Nagły zwrot politycy samorządowi tłumaczą poglądami Antoniego Macierewicza. - Nie powiedziałbym, że Antoni Macierewicz ma jakąś fobię, dotyczącą zagranicznego biznesu, bo to niewłaściwe określenie – komentuje wicemarszałek województwa łódzkiego, Dariusz Klimczak. - Raczej powiedziałbym, że założył sobie, by zdeprecjonować wszystkie działania, które rozpoczęli poprzednicy z Platformy i PSL-u – dorzuca. Jego zdaniem, los działki przy Pryncypialnej będzie podobny, jak przetargu na caracale. - Zaczęliśmy działania w sprawie Jedwabnego Szlaku, więc zdaniem MON trzeba Chińczyków wypłoszyć tak, jak wcześniej Francuzów. Jakie koszty poniesie Polska, strach pomyśleć – stwierdza dobitnie.

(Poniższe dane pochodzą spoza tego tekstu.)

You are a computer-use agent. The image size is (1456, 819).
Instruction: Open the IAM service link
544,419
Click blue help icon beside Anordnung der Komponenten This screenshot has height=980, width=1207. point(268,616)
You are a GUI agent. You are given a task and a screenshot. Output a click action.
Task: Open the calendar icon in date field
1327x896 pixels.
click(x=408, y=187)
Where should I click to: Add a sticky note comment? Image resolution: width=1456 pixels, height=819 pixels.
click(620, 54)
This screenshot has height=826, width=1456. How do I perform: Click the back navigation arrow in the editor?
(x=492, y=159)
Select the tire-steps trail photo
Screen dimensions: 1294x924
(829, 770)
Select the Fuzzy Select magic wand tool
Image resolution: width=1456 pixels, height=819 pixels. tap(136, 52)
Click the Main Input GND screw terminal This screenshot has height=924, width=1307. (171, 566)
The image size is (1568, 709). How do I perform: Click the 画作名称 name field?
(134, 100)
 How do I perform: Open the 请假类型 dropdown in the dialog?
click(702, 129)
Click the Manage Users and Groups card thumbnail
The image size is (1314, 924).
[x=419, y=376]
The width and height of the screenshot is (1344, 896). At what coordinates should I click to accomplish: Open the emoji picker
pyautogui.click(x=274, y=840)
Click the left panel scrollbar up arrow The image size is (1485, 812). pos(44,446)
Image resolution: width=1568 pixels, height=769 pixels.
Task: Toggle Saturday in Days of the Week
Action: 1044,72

Cóż, poglądy ministra Macierewicza nie mają jednak charakteru partyjnej konfrontacji. Jeżeli już – to geopolitycznej koncepcji. - Jedwabny Szlak to koncepcja ekspansji Chin – miał oświadczyć szef resortu obrony w wywiadzie dla polonijnej telewizji Goniec TV. - Jest ona częścią całościowej koncepcji porozumienia Europy Zachodniej z Rosją i Chinami, a także wyeliminowania z obszaru euroazjatyckiego wpływów Stanów Zjednoczonych oraz zlikwidowania niepodległego bytu Polski – dodawał.
Zdaniem łódzkich samorządowców, to właśnie to stanowisko – czy to wskutek osobistej interwencji ministra, czy też narzucenia przez niego tej linii politycznej w resorcie – zdecydowało o anulowaniu oferty sprzedaży działki przy ulicy Pryncypialnej. Wygląda na to, że minister Macierewicz zapobiegł likwidacji niepodległego bytu Polski poprzez sprzedaż bocznicy.